PT is the primary biomarker to evaluate the blood coagulation state of a person. The prolongation of serum PT may lead to abnormal blood coagulation. In the study, Gao and his colleagues found a significant difference in PT between the HLH death group and the survival group [39]. At the same time, it is reported that the prolongation of PT> 3 seconds is an independent poor prognostic factor in patients with HLH [40]. Our study also found that prolonged PT was connected to poor prognosis in patients with HLH. Cox regression analysis showed that PT could be used as a risk index for predicting OS in patients with HLH. Meanwhile, the construction of a risk prognosis model combined with IL-10 and IL-2R could significantly improve the predictive efficiency.

In the study of 116 patients with sHLH, Qiong Bin et al. discovered that neutrophils <0.5 × 109/ L, total bilirubin more than twice the standard upper limit and albumin ≤ 20g/L were independent risk factors for early death caused by HLH [41]. Sameer A Parikh et al. also found that low serum albumin level is a significant predictor of poor survival in patients with HLH and found that the survival rate in patients with tumour-related HLH was significantly worse [18]. Jinzhou et al. have demonstrated that high levels of serum ferritin (SF>1050 μ g / L) after treatment are associated with a higher risk of death and a poor overall survival rate [42]. MengxinLu et al. also found that male mental state changes, high levels of serum ferritin and IL-6 were four independent predictors of poor prognosis in HLH [43]. A study of 48 children with HLH found that hemoglobin and triglycerides were significantly associated with 180-day mortality [44].

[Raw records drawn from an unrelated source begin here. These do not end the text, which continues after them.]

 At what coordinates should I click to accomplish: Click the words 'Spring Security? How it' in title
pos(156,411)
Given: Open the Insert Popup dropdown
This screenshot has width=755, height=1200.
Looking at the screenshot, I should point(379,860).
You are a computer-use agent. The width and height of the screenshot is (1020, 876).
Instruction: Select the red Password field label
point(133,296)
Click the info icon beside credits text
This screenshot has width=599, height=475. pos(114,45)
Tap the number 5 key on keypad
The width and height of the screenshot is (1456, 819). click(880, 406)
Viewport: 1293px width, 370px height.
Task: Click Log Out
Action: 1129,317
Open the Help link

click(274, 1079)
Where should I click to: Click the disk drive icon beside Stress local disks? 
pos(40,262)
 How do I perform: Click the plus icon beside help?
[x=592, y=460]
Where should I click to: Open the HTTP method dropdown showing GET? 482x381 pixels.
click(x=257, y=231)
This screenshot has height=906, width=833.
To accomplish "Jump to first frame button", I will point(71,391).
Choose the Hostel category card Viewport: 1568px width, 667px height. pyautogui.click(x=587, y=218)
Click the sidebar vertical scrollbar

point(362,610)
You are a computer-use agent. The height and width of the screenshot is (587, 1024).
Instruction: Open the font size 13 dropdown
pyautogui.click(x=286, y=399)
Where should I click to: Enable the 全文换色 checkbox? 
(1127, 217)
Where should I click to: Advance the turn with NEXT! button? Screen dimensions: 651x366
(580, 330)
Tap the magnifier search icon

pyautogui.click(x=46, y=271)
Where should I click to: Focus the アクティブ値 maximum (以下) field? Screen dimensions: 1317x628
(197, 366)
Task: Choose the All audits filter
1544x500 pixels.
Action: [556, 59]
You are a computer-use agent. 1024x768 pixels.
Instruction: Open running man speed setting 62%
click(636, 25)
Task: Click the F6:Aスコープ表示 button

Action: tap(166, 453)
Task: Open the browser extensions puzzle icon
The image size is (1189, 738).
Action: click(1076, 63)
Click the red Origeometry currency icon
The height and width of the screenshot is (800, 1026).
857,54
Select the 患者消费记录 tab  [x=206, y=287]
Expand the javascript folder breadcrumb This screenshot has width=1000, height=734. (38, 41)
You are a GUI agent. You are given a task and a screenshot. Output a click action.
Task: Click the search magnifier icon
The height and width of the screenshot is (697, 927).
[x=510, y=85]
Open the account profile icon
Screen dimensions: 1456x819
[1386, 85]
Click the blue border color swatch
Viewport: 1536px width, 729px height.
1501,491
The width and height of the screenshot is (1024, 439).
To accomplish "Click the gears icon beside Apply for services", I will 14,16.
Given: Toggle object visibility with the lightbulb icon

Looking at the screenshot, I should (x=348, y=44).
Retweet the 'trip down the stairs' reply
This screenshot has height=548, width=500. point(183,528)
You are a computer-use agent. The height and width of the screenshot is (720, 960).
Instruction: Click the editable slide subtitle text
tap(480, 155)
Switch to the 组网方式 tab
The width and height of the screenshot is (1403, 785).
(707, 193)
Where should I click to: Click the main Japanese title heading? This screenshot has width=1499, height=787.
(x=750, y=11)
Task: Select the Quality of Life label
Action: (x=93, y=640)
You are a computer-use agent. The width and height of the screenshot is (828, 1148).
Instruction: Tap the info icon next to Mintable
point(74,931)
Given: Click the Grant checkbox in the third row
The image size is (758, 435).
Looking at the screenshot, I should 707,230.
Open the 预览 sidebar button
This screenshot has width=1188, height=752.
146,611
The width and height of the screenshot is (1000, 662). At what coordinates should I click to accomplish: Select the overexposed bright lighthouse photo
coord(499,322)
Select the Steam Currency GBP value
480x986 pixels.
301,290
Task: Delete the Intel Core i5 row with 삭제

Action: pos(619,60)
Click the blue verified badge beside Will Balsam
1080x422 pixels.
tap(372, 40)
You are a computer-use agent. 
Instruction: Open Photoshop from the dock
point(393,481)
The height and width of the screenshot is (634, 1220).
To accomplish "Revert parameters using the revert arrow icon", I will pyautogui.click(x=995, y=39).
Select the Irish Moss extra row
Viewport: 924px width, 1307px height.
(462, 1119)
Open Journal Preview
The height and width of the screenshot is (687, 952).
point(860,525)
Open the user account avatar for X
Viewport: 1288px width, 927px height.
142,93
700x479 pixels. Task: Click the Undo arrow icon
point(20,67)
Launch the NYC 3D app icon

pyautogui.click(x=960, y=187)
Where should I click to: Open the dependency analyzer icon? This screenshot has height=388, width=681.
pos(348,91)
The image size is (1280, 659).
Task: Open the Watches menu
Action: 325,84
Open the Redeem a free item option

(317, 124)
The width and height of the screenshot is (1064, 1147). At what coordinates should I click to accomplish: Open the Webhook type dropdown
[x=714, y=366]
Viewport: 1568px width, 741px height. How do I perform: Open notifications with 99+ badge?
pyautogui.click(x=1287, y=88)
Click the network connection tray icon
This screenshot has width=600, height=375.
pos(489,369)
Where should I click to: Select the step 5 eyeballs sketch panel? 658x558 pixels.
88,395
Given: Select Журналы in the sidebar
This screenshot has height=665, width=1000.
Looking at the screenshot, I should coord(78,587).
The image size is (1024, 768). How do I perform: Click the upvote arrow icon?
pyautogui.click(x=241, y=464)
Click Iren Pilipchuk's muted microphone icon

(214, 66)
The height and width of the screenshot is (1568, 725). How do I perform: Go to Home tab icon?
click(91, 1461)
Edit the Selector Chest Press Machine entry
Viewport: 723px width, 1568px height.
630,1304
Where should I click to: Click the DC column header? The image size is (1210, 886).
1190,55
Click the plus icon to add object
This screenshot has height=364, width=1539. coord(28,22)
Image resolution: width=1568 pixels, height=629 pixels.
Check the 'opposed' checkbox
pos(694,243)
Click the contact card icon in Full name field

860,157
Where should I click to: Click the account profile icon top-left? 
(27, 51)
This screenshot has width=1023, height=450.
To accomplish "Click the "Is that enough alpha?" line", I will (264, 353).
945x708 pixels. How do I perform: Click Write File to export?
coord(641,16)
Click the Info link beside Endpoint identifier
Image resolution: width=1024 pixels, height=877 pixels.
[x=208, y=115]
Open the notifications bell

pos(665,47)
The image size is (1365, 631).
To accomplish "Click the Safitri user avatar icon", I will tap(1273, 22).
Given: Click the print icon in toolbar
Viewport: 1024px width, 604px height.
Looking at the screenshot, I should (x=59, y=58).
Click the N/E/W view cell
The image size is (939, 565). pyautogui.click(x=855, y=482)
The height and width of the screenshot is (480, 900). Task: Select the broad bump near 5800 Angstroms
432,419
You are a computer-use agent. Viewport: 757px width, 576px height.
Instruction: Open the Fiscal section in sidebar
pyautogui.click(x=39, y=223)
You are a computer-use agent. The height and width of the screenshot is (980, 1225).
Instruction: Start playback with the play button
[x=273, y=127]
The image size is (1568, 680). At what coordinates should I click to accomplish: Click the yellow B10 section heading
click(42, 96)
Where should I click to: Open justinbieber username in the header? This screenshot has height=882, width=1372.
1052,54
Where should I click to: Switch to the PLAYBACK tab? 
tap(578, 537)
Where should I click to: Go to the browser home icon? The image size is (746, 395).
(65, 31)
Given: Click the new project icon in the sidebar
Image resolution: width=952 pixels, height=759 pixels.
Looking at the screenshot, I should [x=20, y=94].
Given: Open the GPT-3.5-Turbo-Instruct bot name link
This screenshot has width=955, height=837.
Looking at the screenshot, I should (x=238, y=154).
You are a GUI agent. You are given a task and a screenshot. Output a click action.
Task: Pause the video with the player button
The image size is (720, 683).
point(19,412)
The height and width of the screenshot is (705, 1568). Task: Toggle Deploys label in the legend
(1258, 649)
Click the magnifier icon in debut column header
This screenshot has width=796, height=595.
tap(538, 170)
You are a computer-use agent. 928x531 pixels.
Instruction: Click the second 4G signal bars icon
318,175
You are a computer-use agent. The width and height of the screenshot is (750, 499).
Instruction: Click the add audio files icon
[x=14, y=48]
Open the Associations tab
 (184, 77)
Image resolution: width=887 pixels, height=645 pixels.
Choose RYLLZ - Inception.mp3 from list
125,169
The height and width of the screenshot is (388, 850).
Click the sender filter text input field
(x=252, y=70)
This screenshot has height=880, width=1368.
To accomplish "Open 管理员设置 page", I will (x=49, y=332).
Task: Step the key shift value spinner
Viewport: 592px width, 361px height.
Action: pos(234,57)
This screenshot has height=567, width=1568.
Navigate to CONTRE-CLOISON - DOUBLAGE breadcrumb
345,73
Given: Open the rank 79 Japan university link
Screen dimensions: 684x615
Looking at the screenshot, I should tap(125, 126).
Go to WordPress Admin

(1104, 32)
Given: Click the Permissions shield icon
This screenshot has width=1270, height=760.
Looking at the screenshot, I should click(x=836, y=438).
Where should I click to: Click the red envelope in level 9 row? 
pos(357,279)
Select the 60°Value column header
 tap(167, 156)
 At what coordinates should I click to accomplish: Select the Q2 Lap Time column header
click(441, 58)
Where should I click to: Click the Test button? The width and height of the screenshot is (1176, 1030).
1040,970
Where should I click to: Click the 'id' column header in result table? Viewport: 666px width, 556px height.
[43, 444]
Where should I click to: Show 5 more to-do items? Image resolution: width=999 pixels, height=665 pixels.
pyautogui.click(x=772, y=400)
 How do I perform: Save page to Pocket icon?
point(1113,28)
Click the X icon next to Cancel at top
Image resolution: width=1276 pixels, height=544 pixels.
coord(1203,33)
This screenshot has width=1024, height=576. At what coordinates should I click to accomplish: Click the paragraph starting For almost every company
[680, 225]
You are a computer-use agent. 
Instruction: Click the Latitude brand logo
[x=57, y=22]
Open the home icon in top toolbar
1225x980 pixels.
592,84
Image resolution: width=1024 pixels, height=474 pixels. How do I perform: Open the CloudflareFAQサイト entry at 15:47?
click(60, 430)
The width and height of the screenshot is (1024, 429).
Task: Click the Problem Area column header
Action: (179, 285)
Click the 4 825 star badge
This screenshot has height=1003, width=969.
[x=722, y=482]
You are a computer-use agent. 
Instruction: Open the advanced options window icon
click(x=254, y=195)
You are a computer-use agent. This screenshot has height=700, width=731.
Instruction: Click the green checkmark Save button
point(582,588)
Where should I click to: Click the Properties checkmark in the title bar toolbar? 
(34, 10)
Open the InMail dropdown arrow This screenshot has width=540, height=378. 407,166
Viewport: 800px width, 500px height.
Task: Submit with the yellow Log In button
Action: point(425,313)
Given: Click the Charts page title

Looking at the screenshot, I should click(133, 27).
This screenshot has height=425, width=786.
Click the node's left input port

Jinzhou et colleagues gathered 136 adult patients with HLH in 2020 and used multivariate binary logistic regression to build a 1-year survival model consisting of platelets, ferritin, and Alanine aminotransferase to predict the prognosis of HLH patients better. The model's AUC under the ROC curve is 0.842 [45]. MengxinLu et colleagues gathered 107 adult HLH patients in 2021 and used multivariate analysis to create a clinical predicting model comprised of gender, mental state changes, ferritin, and IL-6, and 48 adult HLH patients were collected to validate the predictive model, which had an AUC value of 0.8628 [43]. In this work, we also created a novel clinical prediction model that can predict the 1-year survival rate and the 2-year and 3-year survival rates, with a comparatively high AUC value. Simultaneously, the model is made up of three readily accessible indicators: IL-10, PT, and IL-2R. In comparison to the previous two models, our model can concurrently forecast and predict the 1-year, 2-year, and 3-year OS of HLH patients, and the probability we want can be achieved very easily and logically through the line chart. This model's predictive Nomogram offers the benefits of simplicity, intuition, great practicability, and ease of clinical application, among other things. Furthermore, our study reveals that the adult HLH model's prediction findings are accurate and reliable. Our study does, of course, have certain flaws. First and foremost, given the low prevalence of HLH, we do not have enough HLH cases to evaluate the model fruit externally. Second, our analysis excluded platelets, hemoglobin, white blood cells, and other cytokines, which may be possible prognostic markers of HLH; In addition, among all our follow-up patients, the loss of follow-up rate reached 20%. According to our understanding, some patients were transferred to hospitals for treatment because they were not satisfied with the treatment plan. All the above reasons may affect the accuracy of our model.

To sum up, this retrospective study found that PT and IL-10 before treatment can be used as independent biomarkers of poor prognosis in adult patients with HLH. At the same time, our prognostic model composed of age, PT, and IL-10 can predict 1-year, 2-year, and 3-year OS with reasonable accuracy.